GIVEN TEXT →
# # # #
Overview:
Lewis and Clark Behavioral Health Services (LCBH) in Yankton, South Dakota, provides services to more than 3,300 clients each year who are grappling with mental health and chemical dependency issues. With such sensitive patient information entrusted to their care, the team at LCBH approached conversion to an electronic health record (EHR) with caution, and a keen focus on patient privacy and security.
At the same time, LCBH hoped to use the EHR to address an issue with their existing medical records system. LCBH clinical staff see the majority of their clients outside the walls of the agency, at clients’ houses, schools, nursing homes, and other sites. But under LCBH’s records policy, clinicians could not carry patient charts with them outside the facility.
“Patient privacy and security is always an important issue for us,” said Brenda Hoxeng, administrative assistant and EHR Project Manager at the not-for-profit agency. But she added, “It was important to us in choosing the right EHR that it be clinician-friendly. Our staff needed to be able to access patient records remotely.”
Hoxxeng and the staff at LCBH worked closely with their local regional extension center (REC), Dakota State University/HealthPOINT, to ensure that they would have the right balance of functionality and patient privacy as they worked through the launch of their EHR and Meaningful Use Stage 1.
Outcome:
DSU/HealthPOINT helped LCBH evaluate 20 EHR vendor programs, using a variety of questions to help LCBH focus in on their “must-have” features. LCBH ultimately chose a system that included a mobile solution with encrypted laptops that clinicians can use to access patient information while they are seeing patients outside the facility.
# # # #
TASK SET →
• a. Answer these questions using the LCBH overview:
(i) How many clients does LCBH serve each year?
(ii) What two roles does Brenda Hoxeng hold at the agency?
(iii) How many EHR vendor programs did DSU/HealthPOINT help LCBH evaluate?
• b. Rewrite the stretch of the LCBH overview from "Hoxxeng and the" through "patients outside the facility.", changing "laptops" to "tablets".
# # # #
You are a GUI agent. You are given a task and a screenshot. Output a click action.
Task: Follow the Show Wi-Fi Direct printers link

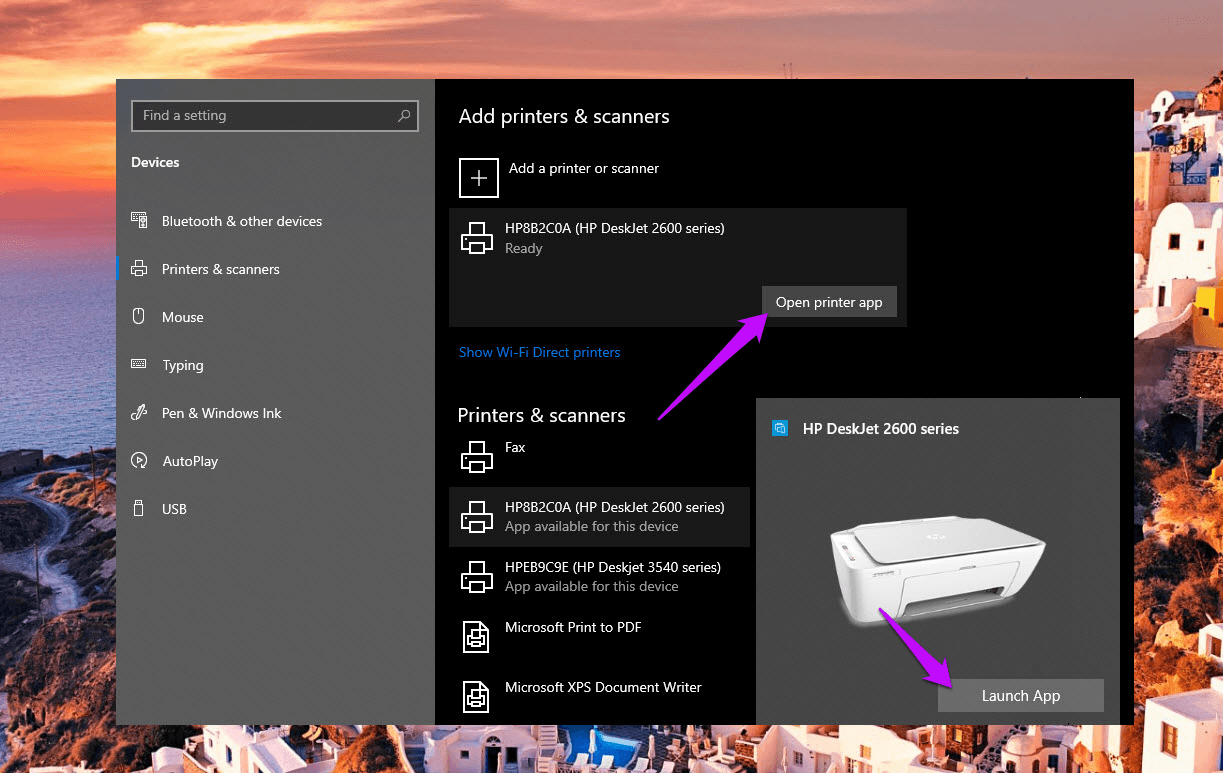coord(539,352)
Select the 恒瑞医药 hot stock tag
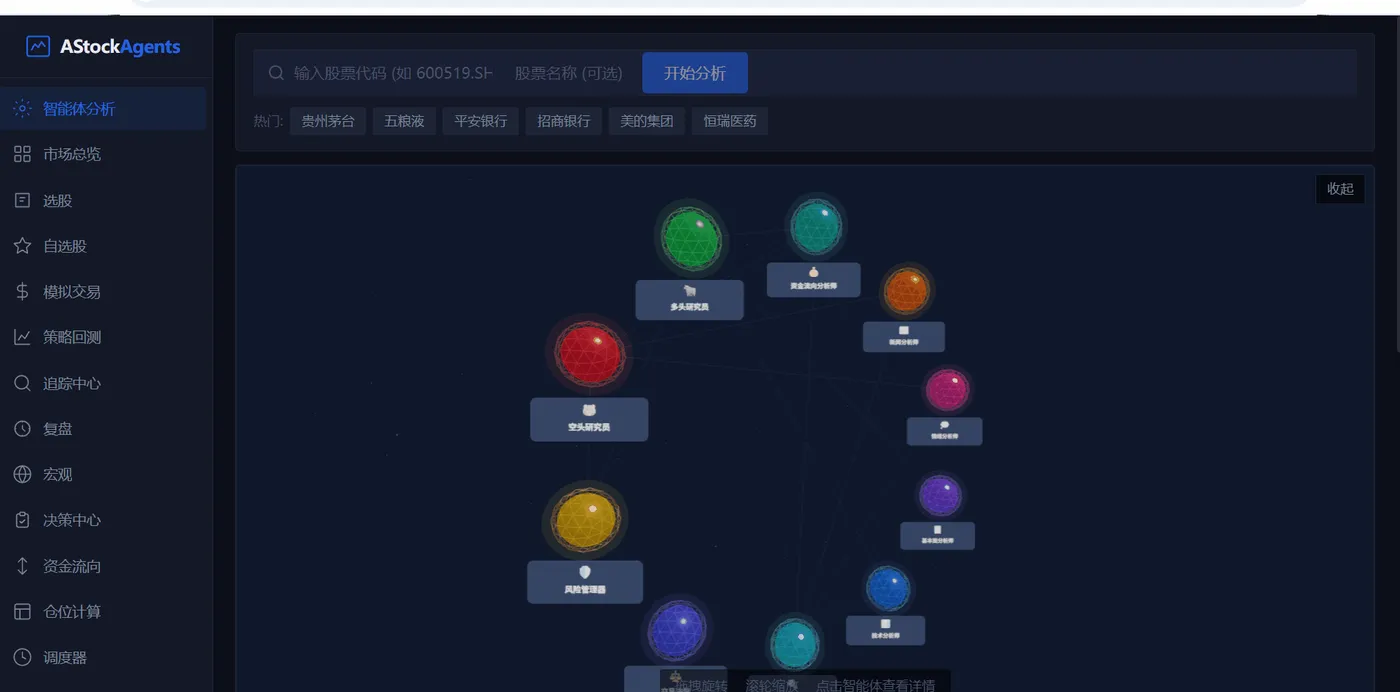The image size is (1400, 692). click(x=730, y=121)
# # # #
EXERCISE SOLUTIONS →
• a.
(i) More than 3,300 clients.
(ii) Administrative assistant and EHR Project Manager.
(iii) 20.

• b.
Hoxxeng and the staff at LCBH worked closely with their local regional extension center (REC), Dakota State University/HealthPOINT, to ensure that they would have the right balance of functionality and patient privacy as they worked through the launch of their EHR and Meaningful Use Stage 1.
Outcome:
DSU/HealthPOINT helped LCBH evaluate 20 EHR vendor programs, using a variety of questions to help LCBH focus in on their “must-have” features. LCBH ultimately chose a system that included a mobile solution with encrypted tablets that clinicians can use to access patient information while they are seeing patients outside the facility.